No. House Rent Allowance exemption is not available under the new tax regime. If you receive HRA as part of your salary package and pay rent, opting for the old regime lets you claim the HRA exemption using the [HRA Calculator](/hra-calculator-india/), which can significantly reduce your taxable income — especially if you live in a metro city where rent is high. Under the new regime, HRA received is simply added to your gross taxable salary.
Freelancers and self-employed individuals are taxed under the head 'Profits and Gains of Business or Profession'. They can deduct legitimate business expenses — internet, equipment, software, professional fees — from gross receipts to arrive at net business income. This net income is then added to other income heads and taxed at slab rates. Freelancers must also pay Advance Tax if their annual tax liability exceeds ₹10,000. If gross receipts are below ₹75 lakh, many opt for the presumptive taxation scheme under Section 44ADA, where 50% of gross receipts is deemed as profit and taxed at slabs.
Advance Tax is the income tax you pay in instalments during the financial year rather than in a lump sum at filing.
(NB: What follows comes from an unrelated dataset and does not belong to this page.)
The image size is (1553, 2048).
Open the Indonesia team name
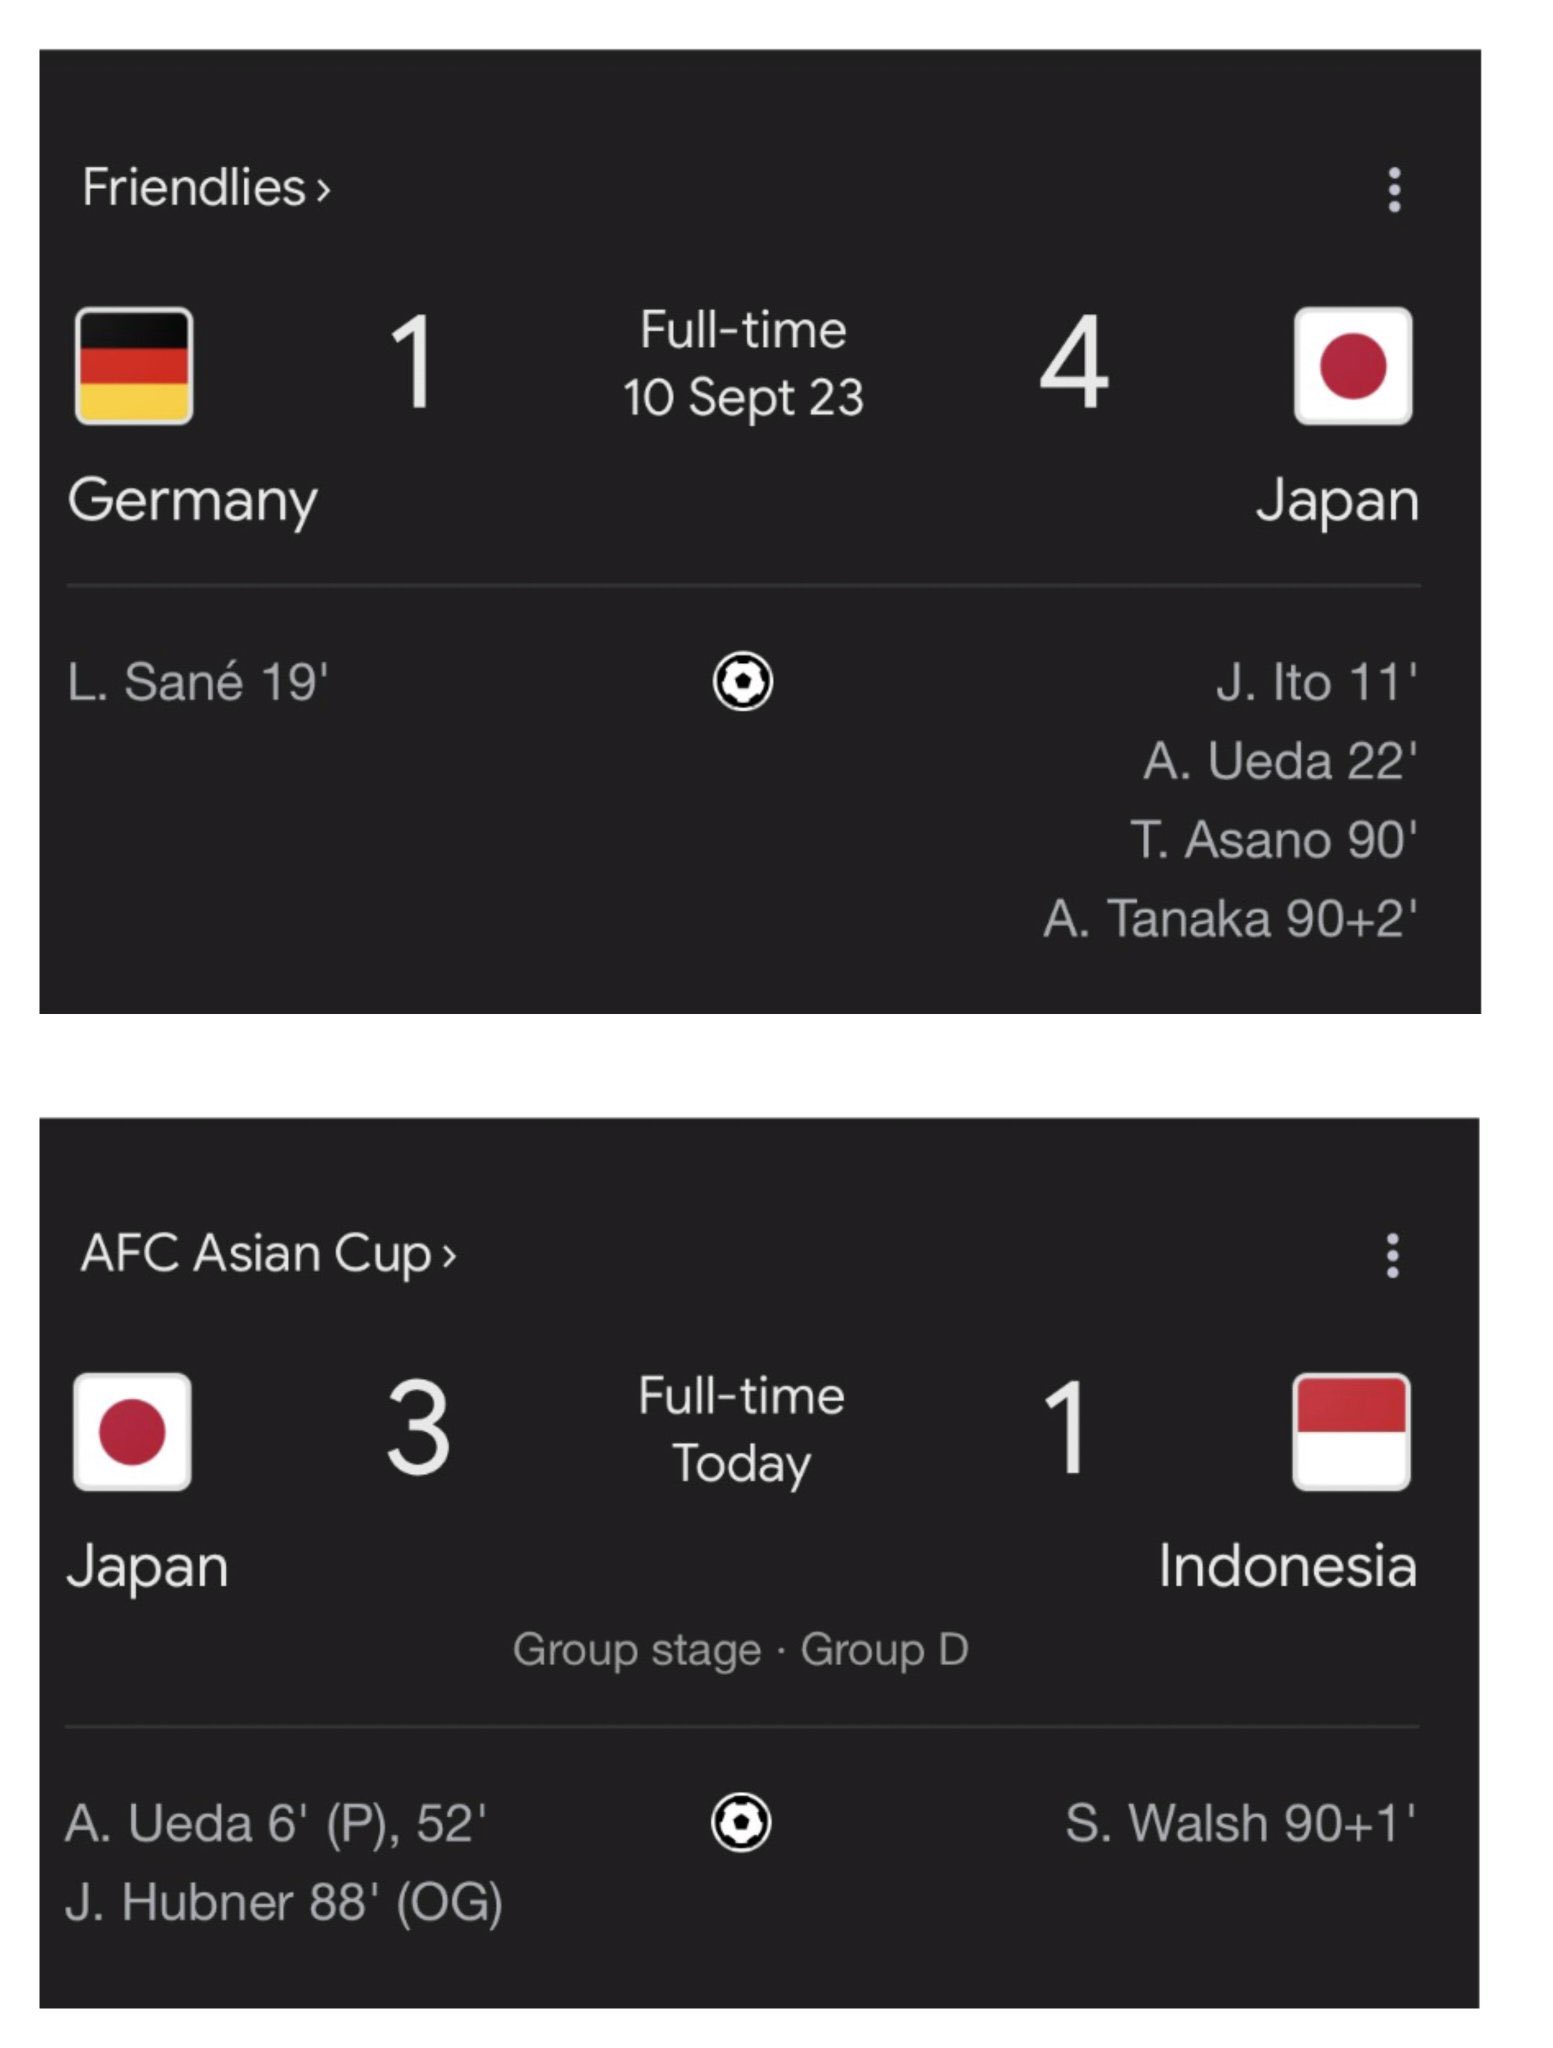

If your estimated annual tax liability (after TDS) exceeds ₹10,000, you must pay advance tax in four instalments: 15% by 15 June, 45% by 15 September, 75% by 15 December, and 100% by 15 March. Salaried employees whose entire income is subject to TDS by their employer are generally exempt from advance tax. Failure to pay advance tax in time attracts interest under Sections 234B and 234C.
You can check your TDS deductions on the Income Tax Department's e-filing portal (incometax.gov.in) under the Annual Information Statement (AIS) and Form 26AS. Your employer also issues Form 16 at the end of the financial year, which gives a complete breakdown of salary paid and TDS deducted quarter-by-quarter. If TDS deducted exceeds your actual tax liability — for instance, if you made investments after your employer computed TDS — you can claim a refund when you file your ITR.
ITR-1 (Sahaj) is for resident individuals with total income up to ₹50 lakh from salary, one house property, and other sources (interest, dividends). ITR-2 is for individuals and HUFs with income above ₹50 lakh, multiple house properties, capital gains (from shares, mutual funds, or property), foreign assets, or foreign income. If you have sold equity mutual funds or shares during FY 2026-27, you must file ITR-2, not ITR-1, even if your total income is below ₹50 lakh.
For most individuals (non-audit cases), the due date to file the ITR for FY 2026-27 (AY 2027-28) is 31 July 2027. If you miss this deadline, you can file a belated return up to 31 December 2027 with a late fee of ₹1,000 (income up to ₹5 lakh) or ₹5,000 (income above ₹5 lakh), plus interest on any unpaid tax under Section 234A. Businesses and professionals requiring audit have a later deadline, typically 31 October 2027.
Form 16 is a certificate issued by your employer under Section 203 of the Income Tax Act. It has two parts: Part A shows TDS deducted and deposited with the government quarter by quarter, and Part B is a detailed computation of your salary income, allowances, perquisites, and deductions claimed. Form 16 is the primary document you need to file your ITR accurately. If you changed jobs during the year, you need Form 16 from each employer to consolidate your income correctly.
Yes, bonus income is treated as salary and taxed at the same slab rates as the rest of your salary. Your employer adds the bonus to your salary in the month it is paid and deducts TDS accordingly, often causing a spike in TDS for that month. There is no separate flat rate for bonus under Indian tax law. If your employer underestimates TDS on a large annual bonus, you may need to pay the shortfall as Advance Tax or Self-Assessment Tax before filing your return.